In response to questions about why Conroe ISD chose to pursue no further action, Conroe ISD said the boy's words just didn't amount to bullying under Texas law (which, we should add, does include provisions against cyberbullying occurring off-campus; it also includes "single significant acts" of bullying. Conroe ISD didn't go into detail about why it doesn't think this amounts to bullying). Here's the district's statement:
Upon notification, campus administration immediately began investigating the female student’s report that she had received a racist Snapchat over a weekend. The campus investigated the incident, and it did not meet the criteria of bullying as outlined by law. Because the comment was made on Sunday while the students were at their homes, Conroe ISD Police reviewed the matter and determined they did not have jurisdiction. The family was advised to make a report to the Montgomery County Sheriff's Office. The District has been in contact with the Montgomery County Sheriff's Office and has been advised it has been assigned a case number.
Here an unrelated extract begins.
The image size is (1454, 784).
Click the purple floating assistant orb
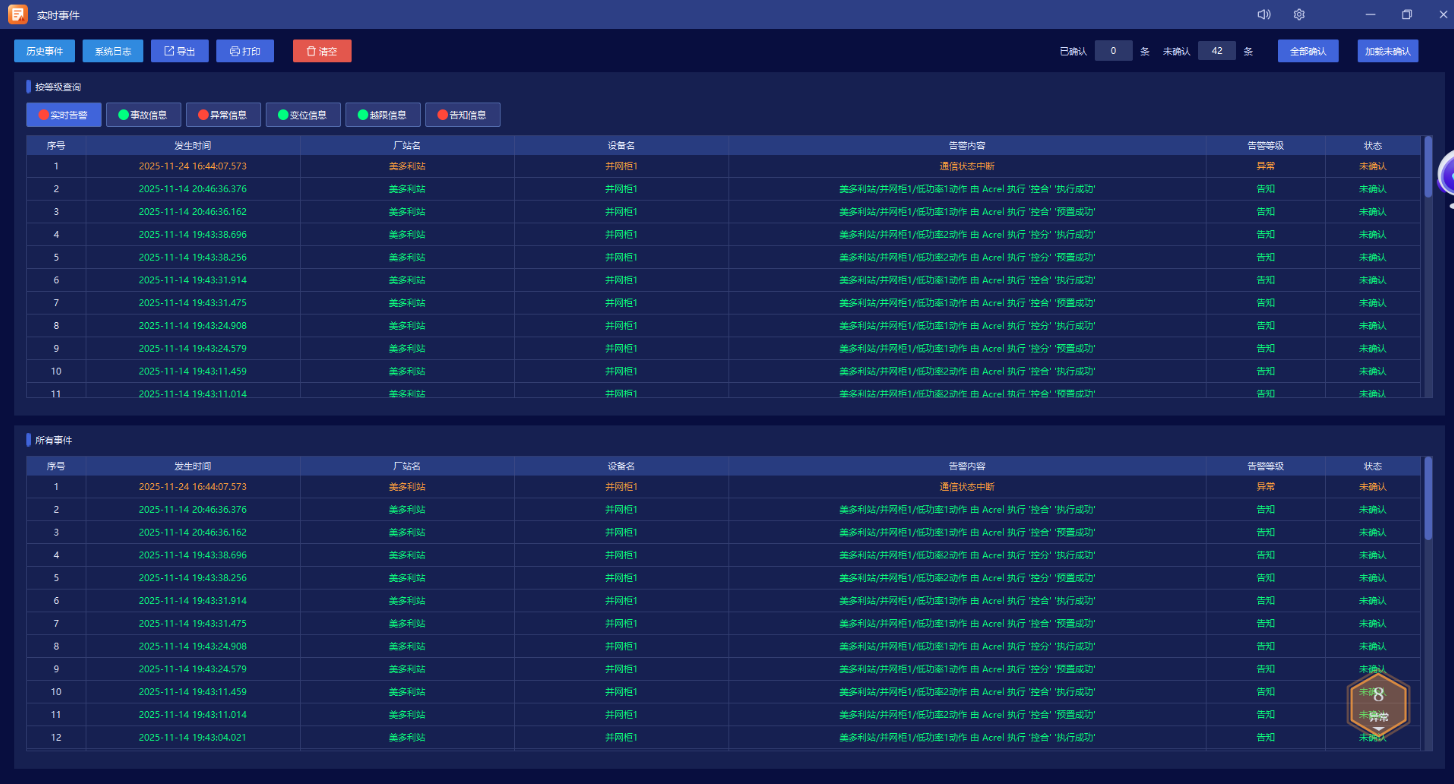click(x=1446, y=177)
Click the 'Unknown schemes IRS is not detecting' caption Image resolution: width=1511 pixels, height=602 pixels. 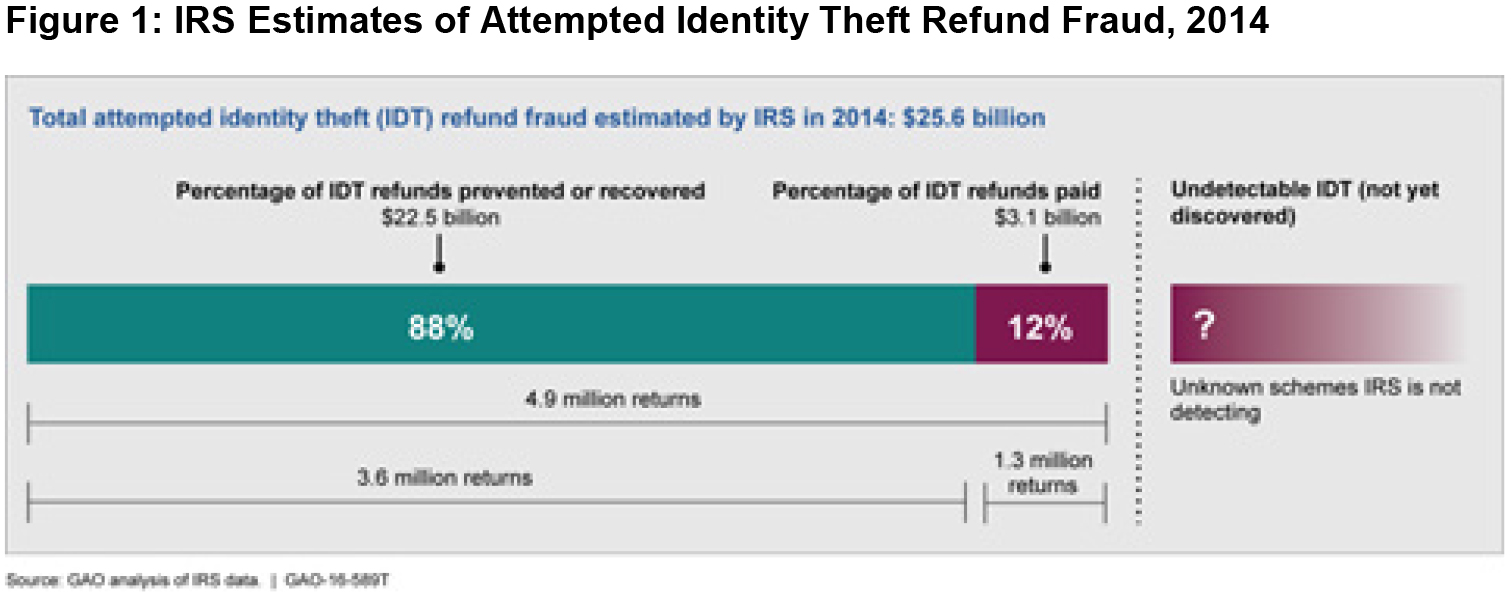pyautogui.click(x=1315, y=399)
The District, within the bounds of state and federal law, has done everything it can to address the concerns raised by the female student’s family. No employee of Conroe ISD has condoned racism in any form or acted in any manner that could be characterized as supporting it.
Civil rights activists, including those from the Greater Houston Coalition For Justice, joined the Kings and their supporters in protesting Conroe ISD's lack of further discipline outside the Conroe ISD administration building Tuesday, just ahead of the school board meeting.